DATA EXTRACT section start

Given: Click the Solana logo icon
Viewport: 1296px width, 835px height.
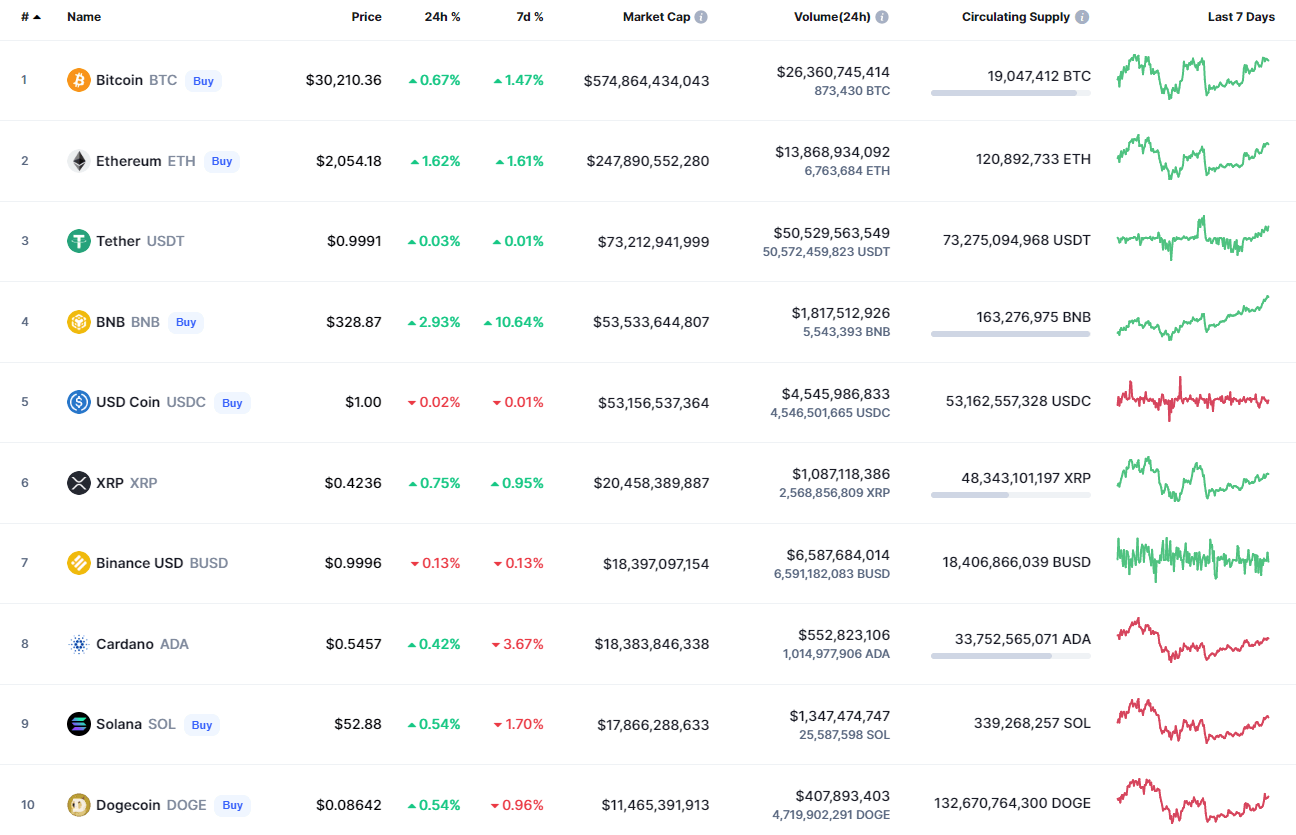Looking at the screenshot, I should [78, 724].
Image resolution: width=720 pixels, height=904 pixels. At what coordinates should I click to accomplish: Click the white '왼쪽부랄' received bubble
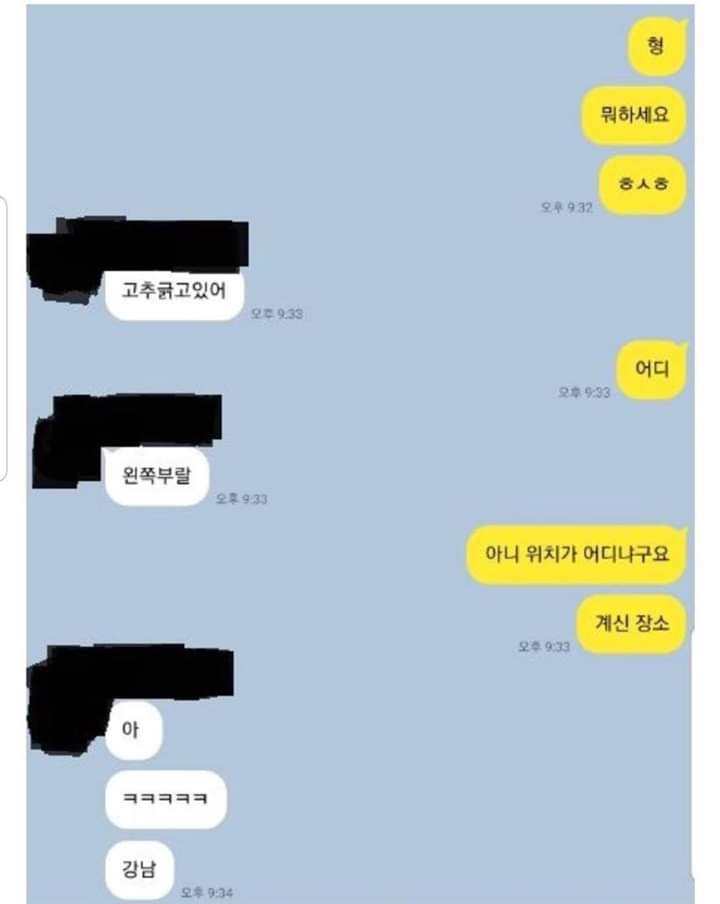(156, 476)
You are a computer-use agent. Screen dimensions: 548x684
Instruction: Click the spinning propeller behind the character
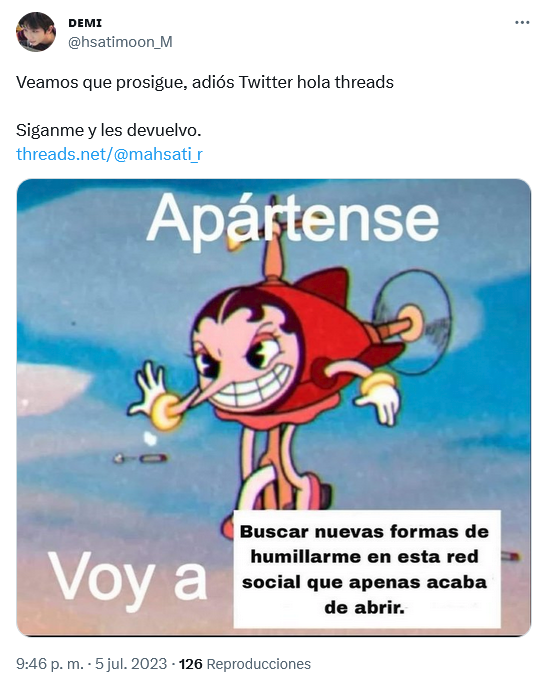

DATA EXTRACT section end

-- AIM OF THE EXERCISE --
The entries are to be written out in full and exactly, apart from the pictures.

-- EXERCISE RESPONSE --
Given: Click the Solana logo icon
Viewport: 1296px width, 835px height.
Looking at the screenshot, I should [78, 724].
Image resolution: width=720 pixels, height=904 pixels. At what coordinates should I click to accomplish: Click the white '왼쪽부랄' received bubble
(156, 476)
You are a computer-use agent. Screen dimensions: 548x684
Instruction: Click the spinning propeller behind the character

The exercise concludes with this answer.